If you’re anything like me, you turn on the TV on Black Friday each year, watch a few minutes of people swarming shelves and punching one another and then go outside feeling grateful that you’re not one of those people. The violence that has become commonplace on Black Fridays is truly disgusting, oftentimes resulting in deaths of employees or customers by trampling. If we continue on with Black Friday deals being fully online even once the pandemic is over, then we can prevent the senseless casualties that the holiday often comes with. Employees will be safer, customers will be safer and stores won’t have to deal with the liability that comes with a customer dying on the premises. Keeping Black Friday sales online makes all the more sense anyway, given the extension of sales into “Cyber Monday.” Additionally, having deals up all weekend digitally means that people will stay out of stores, hopefully compelling consumers to take advantage of deals from the comfort of their own homes when it is most convenient for them.

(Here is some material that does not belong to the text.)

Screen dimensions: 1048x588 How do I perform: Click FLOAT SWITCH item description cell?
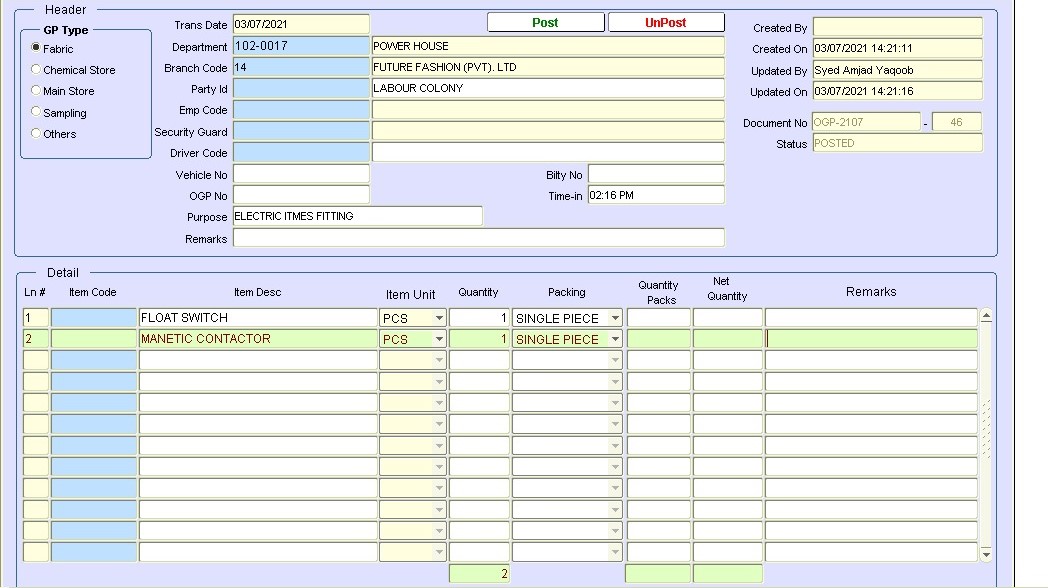point(257,318)
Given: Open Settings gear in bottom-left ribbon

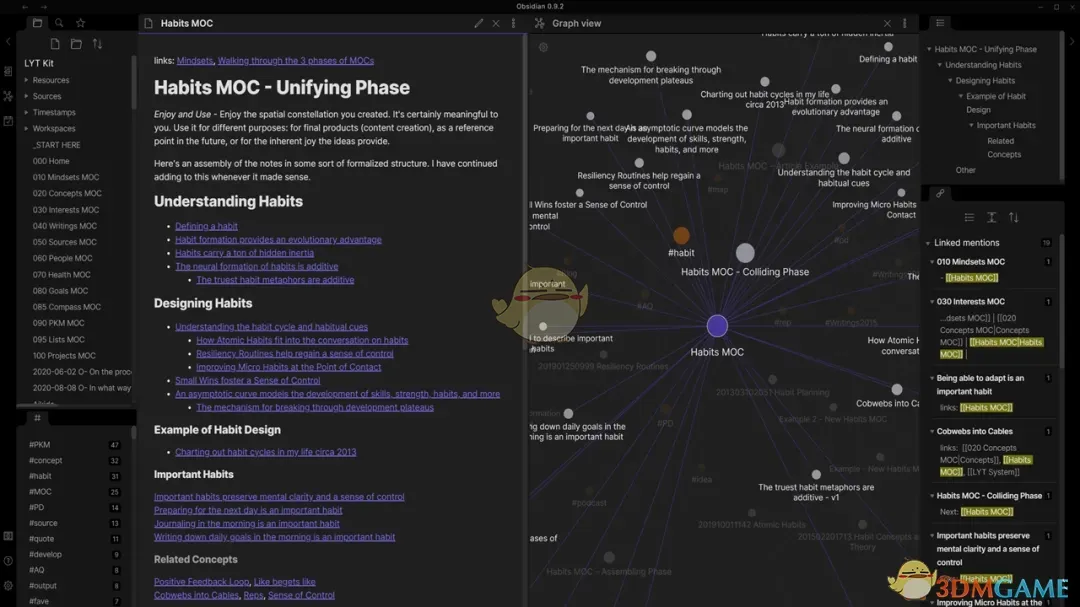Looking at the screenshot, I should pos(8,586).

Fortunately for the consumer, shopping online not only means that they would be able to avoid senseless violence, but also that they’d avoid the low-quality products being promoted in place of the more expensive, real products sold during the rest of the year. It has come to light in recent years that some of the items that are sold on Black Friday deals are poorly made and are not the models that consumers are actually paying for. There has not been quite as much coverage on this as there should be, as this is essentially a scam being run by big businesses by promising a normally expensive item for a lower price and then giving a knockoff item in its place. The way to solve this would be either holding these businesses accountable for their scam tactics or simply letting reasonably low prices on legitimate products last for the course of the buying season to prevent consumers from being swindled.
Lastly, it would be best if Black Friday went wholly online or faded into something completely different to help benefit the employees of the stores people shop at. Workers are often called in on Thanksgiving to prepare for late-night sales and are overworked when most other people get the day off, especially if they are low-wage workers. These individuals are just as at risk, if not more so, of being hurt because of the mobs of people who come in to shop. Considering that Black Friday is not regarded as a national holiday, and thus doesn’t qualify for holiday pay, workers are not getting paid nearly enough to be putting their lives at risk so people can get cheaper goods. In the name of the workers more than anyone else, we need to take their safety into account and abolish Black Friday as we know it.
Though it does not seem like the Christmas season without knocking out someone’s grandmother over a gaming console, we would be wise as a consumerist culture to re-evaluate how we run Black Fridays going forward. We should follow what happened this year, thanks to physical distancing guidelines, and rework the Black Friday system so that it is either taken completely online or dismantled altogether. The end result would be a much less stressful holiday season for all involved and help quell parts of the rampant greed that has plagued this country for too long.